■ Dataset entries:
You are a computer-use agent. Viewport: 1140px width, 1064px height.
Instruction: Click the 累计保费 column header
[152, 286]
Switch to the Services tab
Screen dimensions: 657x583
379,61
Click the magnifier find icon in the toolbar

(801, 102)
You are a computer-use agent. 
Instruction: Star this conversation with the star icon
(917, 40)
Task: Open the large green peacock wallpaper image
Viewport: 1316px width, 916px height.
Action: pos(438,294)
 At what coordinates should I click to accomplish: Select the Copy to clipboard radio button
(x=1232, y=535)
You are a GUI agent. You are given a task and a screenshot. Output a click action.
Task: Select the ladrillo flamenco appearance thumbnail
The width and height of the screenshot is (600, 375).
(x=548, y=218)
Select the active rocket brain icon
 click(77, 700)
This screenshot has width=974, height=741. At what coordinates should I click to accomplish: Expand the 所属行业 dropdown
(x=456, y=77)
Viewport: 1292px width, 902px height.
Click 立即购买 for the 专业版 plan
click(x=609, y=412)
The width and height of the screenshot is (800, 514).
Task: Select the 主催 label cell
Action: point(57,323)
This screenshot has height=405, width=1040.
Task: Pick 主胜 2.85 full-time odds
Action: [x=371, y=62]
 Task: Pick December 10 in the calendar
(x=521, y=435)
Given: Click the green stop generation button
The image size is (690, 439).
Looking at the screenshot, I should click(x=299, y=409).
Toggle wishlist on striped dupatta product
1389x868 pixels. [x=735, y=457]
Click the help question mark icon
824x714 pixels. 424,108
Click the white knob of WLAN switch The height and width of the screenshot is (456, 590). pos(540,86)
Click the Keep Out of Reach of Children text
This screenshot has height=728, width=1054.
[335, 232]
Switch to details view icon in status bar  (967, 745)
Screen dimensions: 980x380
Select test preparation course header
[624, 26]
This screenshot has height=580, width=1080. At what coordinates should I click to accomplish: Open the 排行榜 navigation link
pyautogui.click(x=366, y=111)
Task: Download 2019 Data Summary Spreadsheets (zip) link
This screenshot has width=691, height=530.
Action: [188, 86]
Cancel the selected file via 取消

■ WHAT YOU WILL DO:
Each line holding the word "computer" must be copied from the data.

■ ANSWER FOR THE TASK:
You are a computer-use agent. Viewport: 1140px width, 1064px height.
You are a computer-use agent. 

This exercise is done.